(Items from a dataset)
▽

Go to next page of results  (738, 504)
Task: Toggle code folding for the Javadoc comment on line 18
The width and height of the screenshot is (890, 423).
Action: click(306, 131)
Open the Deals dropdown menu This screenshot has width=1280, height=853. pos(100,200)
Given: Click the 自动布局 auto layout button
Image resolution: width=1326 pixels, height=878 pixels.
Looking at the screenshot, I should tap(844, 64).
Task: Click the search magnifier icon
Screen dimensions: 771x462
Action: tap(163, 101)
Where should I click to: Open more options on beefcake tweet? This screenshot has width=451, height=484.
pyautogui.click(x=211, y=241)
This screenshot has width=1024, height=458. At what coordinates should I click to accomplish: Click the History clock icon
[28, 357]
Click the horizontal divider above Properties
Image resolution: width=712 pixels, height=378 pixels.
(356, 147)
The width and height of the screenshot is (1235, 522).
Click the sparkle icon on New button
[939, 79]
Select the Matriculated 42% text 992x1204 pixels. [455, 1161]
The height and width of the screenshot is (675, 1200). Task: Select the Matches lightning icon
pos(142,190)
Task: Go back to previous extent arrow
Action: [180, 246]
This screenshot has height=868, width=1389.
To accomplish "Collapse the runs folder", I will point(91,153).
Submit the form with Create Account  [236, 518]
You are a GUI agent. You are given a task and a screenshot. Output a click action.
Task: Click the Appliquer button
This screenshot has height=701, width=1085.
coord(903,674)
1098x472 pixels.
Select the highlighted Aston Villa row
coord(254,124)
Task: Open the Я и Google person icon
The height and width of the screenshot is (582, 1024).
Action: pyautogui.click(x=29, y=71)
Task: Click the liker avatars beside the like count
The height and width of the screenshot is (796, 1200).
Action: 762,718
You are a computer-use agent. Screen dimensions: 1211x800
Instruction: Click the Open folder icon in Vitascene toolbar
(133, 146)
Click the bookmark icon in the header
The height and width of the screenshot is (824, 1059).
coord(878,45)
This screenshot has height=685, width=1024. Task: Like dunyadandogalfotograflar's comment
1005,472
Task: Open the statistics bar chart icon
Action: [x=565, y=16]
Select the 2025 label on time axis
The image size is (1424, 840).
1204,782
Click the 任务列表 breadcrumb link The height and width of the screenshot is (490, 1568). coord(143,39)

△

### YOUR ASSIGNMENT
Your response should hold only an exact copy of the lines above, from the one containing "The image size is (1424, 840)." through the end of the entries.

### EXPECTED ANSWER
The image size is (1424, 840).
1204,782
Click the 任务列表 breadcrumb link The height and width of the screenshot is (490, 1568). coord(143,39)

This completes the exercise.